The 1913 Liberty Head nickel is one of only five known to exist, but it’s the coin’s back story that adds to its cachet: It was surreptitiously and illegally cast, discovered in a car wreck that killed its owner, declared a fake, forgotten in a closet for decades and then found to be the real deal.
It is expected to fetch $2.5 million or more when it goes on the auction block April 25 in suburban Chicago.
“Basically a coin with a story and a rarity will trump everything else,” said Douglas Mudd, curator of the American Numismatic Association Money Museum in Colorado Springs, Colo., which has held the coin for most of the past 10 years. He expects it could bring more than Heritage Auction’s estimate, perhaps $4 million and even up to $5 million.
“A lot of this is ego,” he said of collectors who could bid for it. “I have one of these and nobody else does.”
The sellers who will split the money equally are four Virginia siblings who never let the coin slip from their hands, even when it was deemed a fake.
The nickel made its debut in a most unusual way. It was struck at the Philadelphia mint in late 1912, the final year of its issue, but with the year 1913 cast on its face — the same year the beloved Buffalo Head nickel was introduced.
Mudd said a mint worker named Samuel W. Brown is suspected of producing the coin and altering the die to add the bogus date.
The coins’ existence wasn’t known until Brown offered them for sale at the American Numismatic Association Convention in Chicago in 1920, beyond the statute of limitations. The five remained together under various owners until the set was broken up in 1942.
A North Carolina collector, George O. Walton, purchased one of the coins in the mid-1940s for a reported $3,750. The coin was with him when he was killed in a car crash on March 9, 1962, and it was found among hundreds of coins scattered at the crash site.
One of Walton’s heirs, his sister, Melva Givens of Salem, Va., was given the 1913 Liberty nickel after experts declared the coin a fake because of suspicions the date had been altered. The flaw probably happened because of Brown’s imprecise work casting the planchet — the copper and nickel blank disc used to create the coin.
“For whatever reason, she ended up with the coin,” her daughter, Cheryl Myers, said.
Melva Givens put the coin in an envelope and stuck it in a closet, where it stayed for the next 30 years until her death in 1992.
The coin caught the curiosity of Cheryl Myers’ brother, Ryan Givens, the executor of his mother’s estate. “He’d take it out and look at it for long periods of time,” she said.
Givens said a family attorney had heard of the famous 1913 Liberty nickels and asked if he could see the Walton coin. “He looked at it and he told me he’d give me $5,000 for it right there,” he said, declining an offer he could not accept without his siblings’ approval.
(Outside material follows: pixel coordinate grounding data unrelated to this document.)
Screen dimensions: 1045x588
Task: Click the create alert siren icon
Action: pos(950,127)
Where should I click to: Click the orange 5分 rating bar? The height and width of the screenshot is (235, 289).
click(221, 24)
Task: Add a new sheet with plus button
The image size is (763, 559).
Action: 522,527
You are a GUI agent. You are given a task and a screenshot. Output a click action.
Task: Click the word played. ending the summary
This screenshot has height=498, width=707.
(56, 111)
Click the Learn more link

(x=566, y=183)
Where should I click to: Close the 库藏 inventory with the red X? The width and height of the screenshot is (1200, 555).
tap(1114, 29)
Finally, they brought the coin to the 2003 American Numismatic Association World’s Fair of Money in Baltimore, where the four surviving 1913 Liberty nickels were being exhibited. A team of rare coin experts concluded it was the long-missing fifth coin. Each shared a small imperfection under the date.
“The sad part is my mother had it for 30 years and she didn’t know it,” Cheryl Myers said. “Knowing our mother, she probably would have invested it for us. She always put her children first.”
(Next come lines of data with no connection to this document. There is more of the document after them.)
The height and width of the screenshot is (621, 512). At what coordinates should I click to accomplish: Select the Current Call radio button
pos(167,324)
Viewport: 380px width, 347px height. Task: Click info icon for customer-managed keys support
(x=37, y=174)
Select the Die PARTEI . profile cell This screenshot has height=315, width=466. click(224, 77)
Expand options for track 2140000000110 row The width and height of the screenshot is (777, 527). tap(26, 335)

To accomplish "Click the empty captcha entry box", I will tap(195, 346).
Since its authentication, the Walton nickel has been on loan to the Colorado Springs museum and has been publicly exhibited nationwide.
The coin will be up for grabs at a rare coin and currency auction.
Todd Imhof, executive vice president of Heritage, said the nickel is likely to attract lofty bids that only a handful of coins have achieved at auction. A 1933 double eagle, a $20 gold coin, holds the U.S. record: $8 million.
Imhof expects the Walton nickel to generate some buzz.
“This is a trophy item that sort of transcends the hobby,” he said. “It’s an interesting part of American history and there are collectors who look for something like this.”
Ryan Givens said he’s not keen on selling the nickel.
“First of all, it had been in the family for so long,” he said. “It’s not like something you found in a flea market or something you just found.”
Cheryl Myers said they’re often asked why they held on to the coin for a decade after they learned it was authentic instead of immediately cashing it in.
“It was righting a 40-year-old wrong,” she wrote in an email. By allowing the American Numismatic Museum to display it for the past decade, it was honoring Walton’s wishes.
“It has been quite a ride,” she said.